How is quantization of activations handled in pytorch after QAT?

I am compiling a quantized pytorch model with TVM and using ReLu6 for activation of the conv layers but the output of the model changes dramatically.

TVM quantizes the value of “6” using input scale and input zero-point that come with the PyTorch model. In one case, the input scale is: 0.019743409007787704, and the input zero-point is 0.

So the quantized value of “6” is computed as:

6/0.019743409007787704 + 0

which is equal to: 303.89xxx

This value exceeds the max value that can be represented by a uint8, which is 255.

How does Pytorch handle quantization for activations such as hardtanh if there is no fusion?

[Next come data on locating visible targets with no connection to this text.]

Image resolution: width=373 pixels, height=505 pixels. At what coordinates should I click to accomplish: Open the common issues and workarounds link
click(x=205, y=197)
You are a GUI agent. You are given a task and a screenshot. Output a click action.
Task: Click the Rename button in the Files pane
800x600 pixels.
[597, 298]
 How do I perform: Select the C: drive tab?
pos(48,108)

Does it quantize the min and max values base on input’s scale and zero point?

Note that I do not want to perform fusion as TVM does something similar when it optimizes the model.

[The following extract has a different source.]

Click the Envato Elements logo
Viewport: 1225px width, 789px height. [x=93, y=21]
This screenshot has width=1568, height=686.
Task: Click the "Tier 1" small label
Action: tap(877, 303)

It is not clear to me how the content leading up to the questions in OP relate to the questions that were posed. Can you clarify?

How does Pytorch handle quantization for activations such as hardtanh if there is no fusion? Does it quantize the min and max values base on input’s scale and zero point?

I believe the activation has its own quantization parameters and the quantization should be with respect to these parameters. Between Conv and the activation layer, there will be a quant and dequant operation.

Btw, currently, we only support fusion for relu. hardtanh is not supported with fusion (see bottom of Fuse Modules Recipe — PyTorch Tutorials 1.10.1+cu102 documentation)

1 Like

in pytorch quantization you don’t quantize to uint8, you quantize to quint8. Although its stored (in part) like a uint8, thats not the value it represents. As an analogy, consider how everything in the PC is just 1’s and 0’s, but for fp32 data, the value that those 1’s and 0’s represent is a decimal.

Similarly, the 6 is the int value (6 < 255 so its within the range for the internal representation) but it represents another value based on the scale and zero point.

here is a good explanation on the math behind quantization

1 Like

Thank you for your explanation David. So scale and zero-point of the activation is completely independent of the input it is given when it is being called right? I assume these values are calculated during QAT and stored somewhere for inference.

I save my model after QAT like below:

quantized_gen = torch.quantization.convert(gen, inplace=False), gen_checkpoint)

And later I load the saved state_dict dictionary and I dont see any values corresponding to scale and zero point for activations.
Here is what state_dict shows:

’encoder.features.0.0.scale’, tensor(0.2315)
’encoder.features.0.0.zero_point’, tensor(0)
’encoder.features.1.conv.0.0.scale’, tensor(0.3612)
’encoder.features.1.conv.0.0.zero_point’, tensor(0)
’encoder.features.1.conv.1.scale’, tensor(0.3612)
’encoder.features.1.conv.1.zero_point’, tensor(65)
‘encoder.features.1.skip_add.scale’, tensor(1.)
‘encoder.features.1.skip_add.zero_point’, tensor(0)

How do I find the scale and zero point for activation?

Those are the scale and zero point for activations, the weight is already a quantized tensor (feel free to print it) the bias is unquantized in our kernels.

The model is generally quantized with a QuantStub at the start that becoems a quantize_per_tensor/channel (which has scale/zero_point that should show up in the state dict). From here the activations flow into a series of quantized ops.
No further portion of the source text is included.